The mechanism for low temperature growth of vertically aligned boron nitride nanotubes

Boron nitride nanotubes (BNNTs) are well recognized as the candidate that will complement the uses of carbon nanotubes (CNTs) in nanotechnology. However, high growth temperatures ($>$1100 $^{o}$C), low production yield, and impurities have prevented effective synthesis and applications of boron nitride nanotubes (BNNTs) in the past ten years. For the first time, we have succeeded on the growth of pure BNNTs on substrates [1, 2]. This has been realized based on our experiences of growing CNTs and boron nitride (BN) phases (cubic phase BN, hexagonal phase BN).

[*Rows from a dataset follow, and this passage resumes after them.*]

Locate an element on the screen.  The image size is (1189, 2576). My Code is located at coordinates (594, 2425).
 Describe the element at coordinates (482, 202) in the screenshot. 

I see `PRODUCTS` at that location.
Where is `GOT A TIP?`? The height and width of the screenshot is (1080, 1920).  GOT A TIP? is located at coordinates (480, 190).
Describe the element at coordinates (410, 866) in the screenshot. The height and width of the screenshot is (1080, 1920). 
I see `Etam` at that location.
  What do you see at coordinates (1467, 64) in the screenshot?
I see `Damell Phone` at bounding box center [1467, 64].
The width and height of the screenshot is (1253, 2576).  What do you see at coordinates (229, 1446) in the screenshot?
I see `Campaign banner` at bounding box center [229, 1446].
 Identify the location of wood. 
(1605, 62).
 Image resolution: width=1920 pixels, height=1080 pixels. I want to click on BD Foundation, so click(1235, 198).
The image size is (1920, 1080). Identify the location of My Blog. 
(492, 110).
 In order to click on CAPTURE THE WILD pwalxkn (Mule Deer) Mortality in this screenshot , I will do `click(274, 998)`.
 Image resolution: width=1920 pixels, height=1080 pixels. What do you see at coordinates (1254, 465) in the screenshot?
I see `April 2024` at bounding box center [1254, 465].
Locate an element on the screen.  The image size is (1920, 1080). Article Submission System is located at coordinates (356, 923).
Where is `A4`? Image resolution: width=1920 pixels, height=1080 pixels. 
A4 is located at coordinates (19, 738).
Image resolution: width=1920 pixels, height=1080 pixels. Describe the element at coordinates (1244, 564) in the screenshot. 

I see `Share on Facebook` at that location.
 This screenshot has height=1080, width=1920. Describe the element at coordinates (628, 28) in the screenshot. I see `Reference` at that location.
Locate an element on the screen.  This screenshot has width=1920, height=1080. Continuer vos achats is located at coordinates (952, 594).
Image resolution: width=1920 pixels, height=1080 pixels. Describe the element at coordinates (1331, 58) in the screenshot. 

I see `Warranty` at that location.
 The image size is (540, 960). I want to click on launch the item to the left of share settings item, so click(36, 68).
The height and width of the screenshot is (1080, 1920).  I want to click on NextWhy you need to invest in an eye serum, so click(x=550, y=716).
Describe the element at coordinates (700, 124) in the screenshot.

According to our hypothetical model, energetic growth species play an important role on controlling the phases of BN solids. We have experimentally verified that BNNTs can be grown by energetic growth species by a plasma-enhanced pulsed laser deposition (PEPLD) technique. These BNNTs can be grown vertically aligned into arrays of regular patterns at 600 $^{o}$C, and can be used for applications without purification. The growth mechanism of thee BNNTs will be discussed. [1]. Yap et al., Bull APS Vol 50, 1346-1347 (March 2005). [2]. Wang \textit{et al., nano Letters }(2005) ASAP, DOI: 10.1021/nl051859n.